Business at a Glance as of 12/31/22
- Plan assets under advisement: $1.1 billion
- Median plan size (in assets): $6 million
- Plans under administration: 198
- Total participants served: 17,000
PLANADVISER: How is your team/process/structure unique? How has it evolved? Where will you be in five years?
Cochrane: Locally we are a small team of seven employees, with five advisers, one support staff and one educational consultant. We are also part of a Mid-Atlantic team of top advisers at HUB, as well as part of a global organization. Each adviser has a book of business, but Kim Cochrane also serves in an organizational management position in which she is responsible for relationship management and business improvements. We are, collectively, a diverse practice, and we collaborate with other members in the Mid-Atlantic team to embrace each of our specialties to serve our clients. We have grown from a single adviser who was brought into the retirement business as an offshoot of a large group benefits practice into a practice that focuses on clients of all size, but with a hyper-focus on nonprofit organizations. In five years, exponential growth is expected. HUB International has multiple lines of business, with more than 2 million clients as of December 2021. This opportunity and encouragement for cross-selling is a focus of the company.

Dataset extract:
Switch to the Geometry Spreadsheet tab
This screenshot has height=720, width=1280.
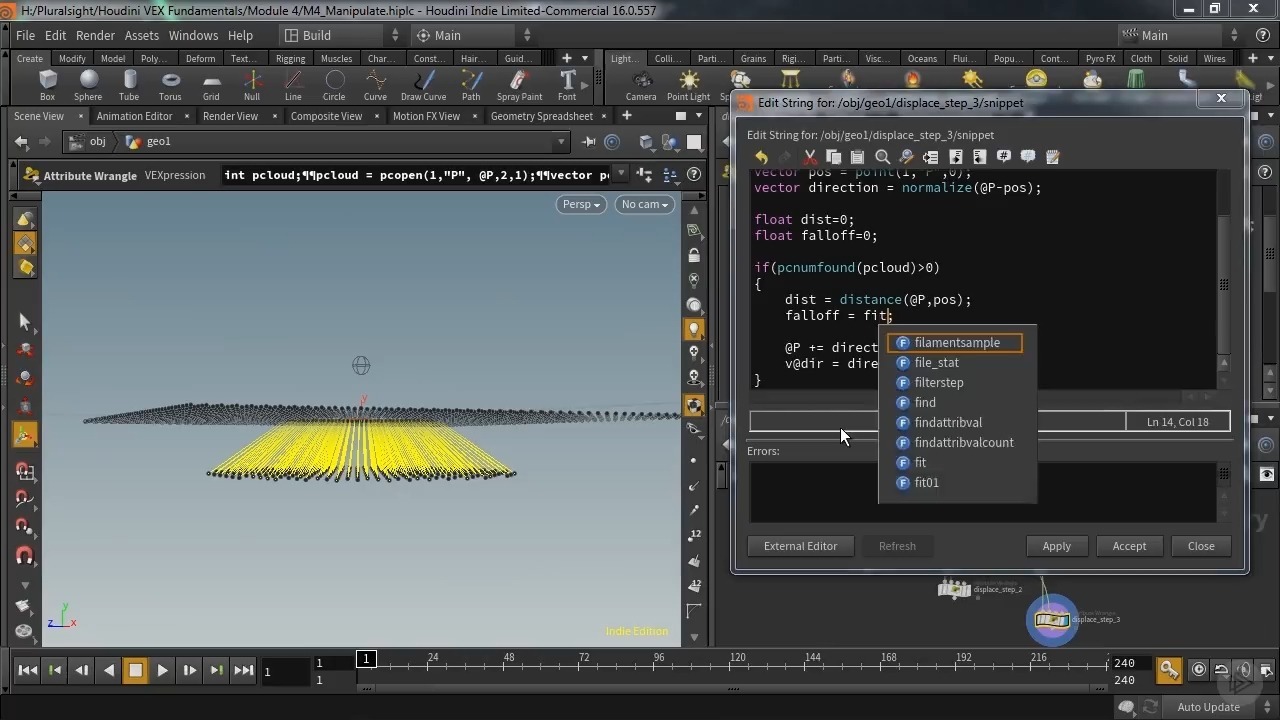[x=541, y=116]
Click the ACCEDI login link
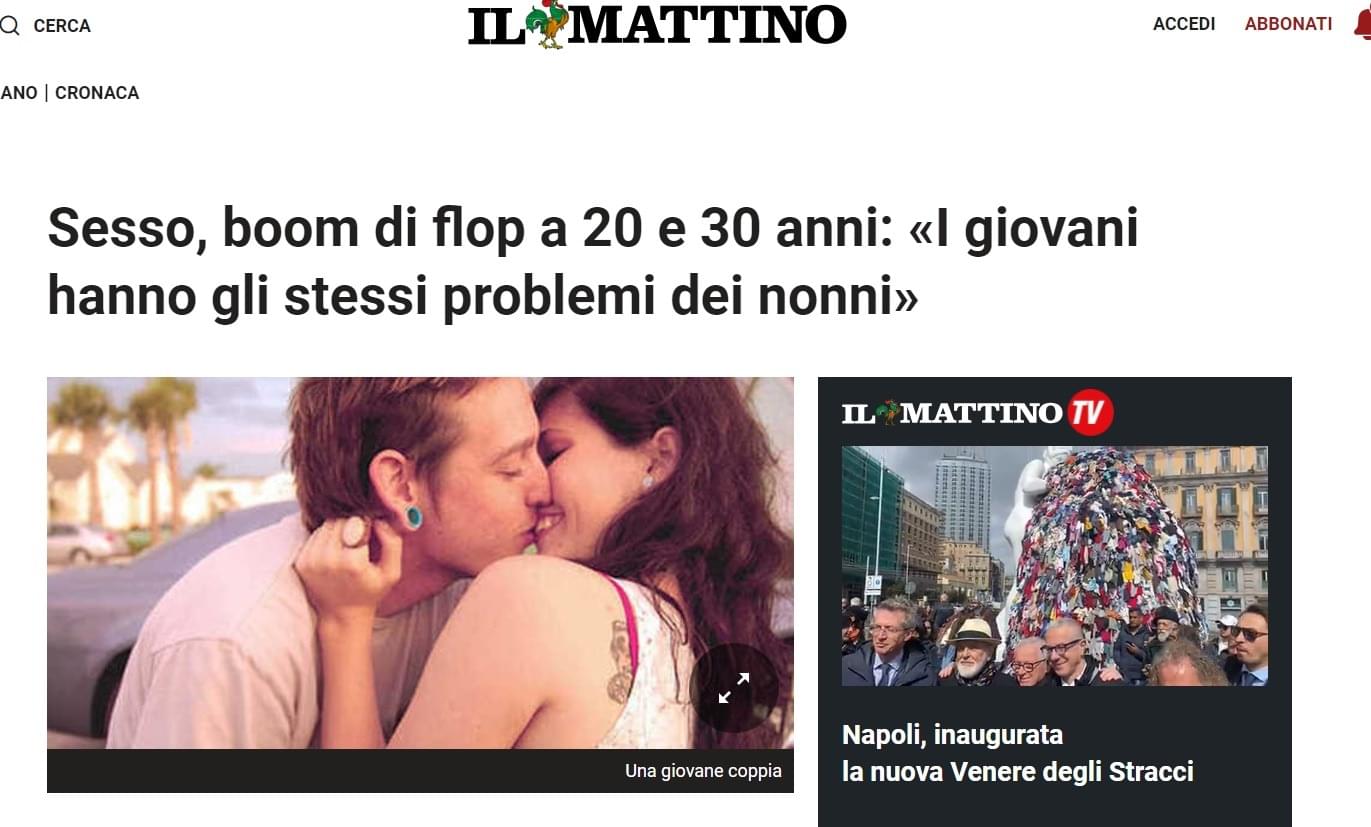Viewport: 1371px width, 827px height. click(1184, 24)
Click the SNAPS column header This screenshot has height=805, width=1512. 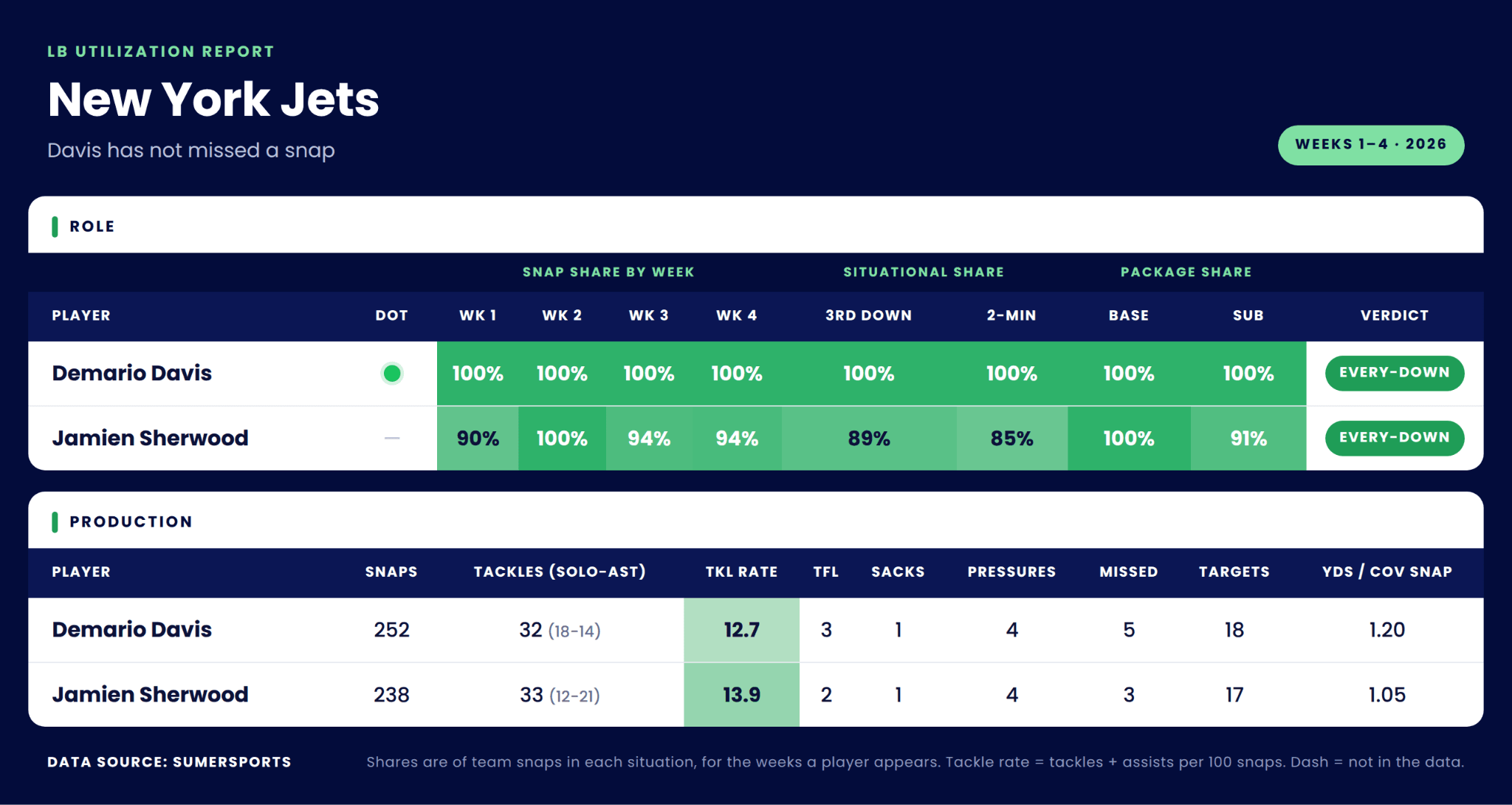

--

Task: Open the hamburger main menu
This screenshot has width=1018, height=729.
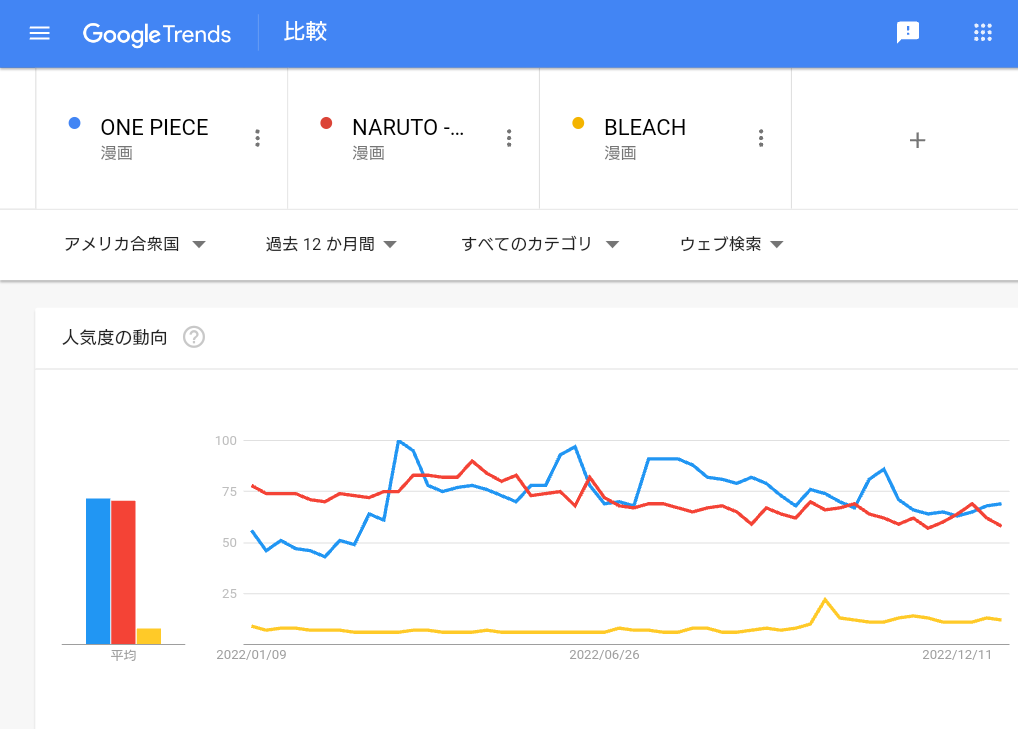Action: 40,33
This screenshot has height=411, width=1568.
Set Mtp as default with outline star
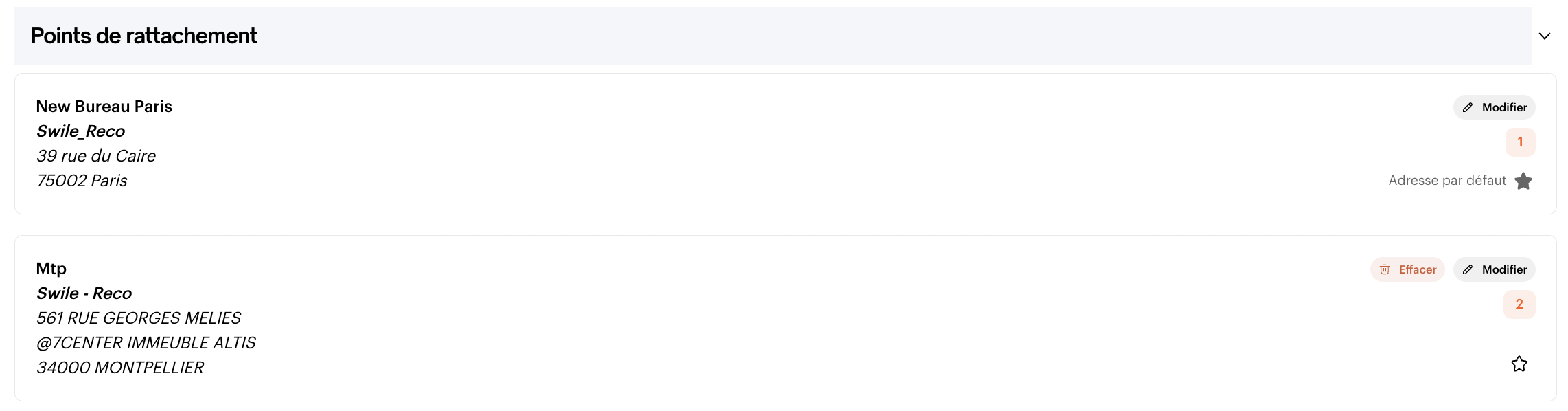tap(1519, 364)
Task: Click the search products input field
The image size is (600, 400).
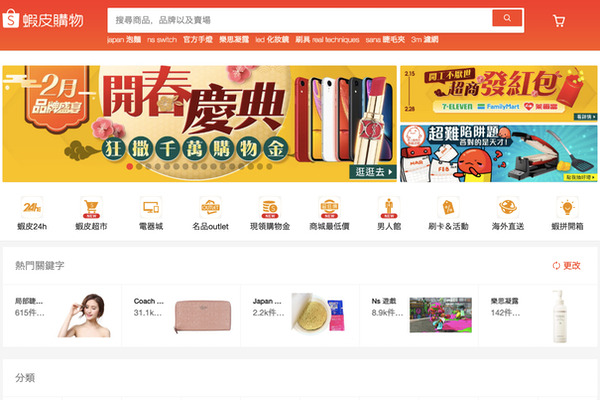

What this exercise asks:
- A) From the retirement practice profile, list each business metric reported as of 12/31/22, with its value.
- B) Resume the retirement practice profile after its final sentence, keeping the same interview format.

Per-task answers:
- A)
- Plan assets under advisement: $1.1 billion
- Median plan size (in assets): $6 million
- Plans under administration: 198
- Total participants served: 17,000

- B)
PLANADVISER: As a retirement plan adviser, what do you take the most pride in?
Cochrane: The greatest pride comes from working with employees and being able to provide solutions tailored to where they are, not where we think they should be. When you can have a conversation and the employee relays how great it was that they were able to talk to you and that you truly helped them, that is a gift. We work with many employees who may be lower-paid but who need to have a plan to accumulate wealth for their future. These employees often tell us they want to build generational wealth in their family that has never existed before. We want to be the driving force behind helping them reach their goals.
PLANADVISER: How do you grow your business? What changes to your practice or service model are you planning for 2023 or 2024?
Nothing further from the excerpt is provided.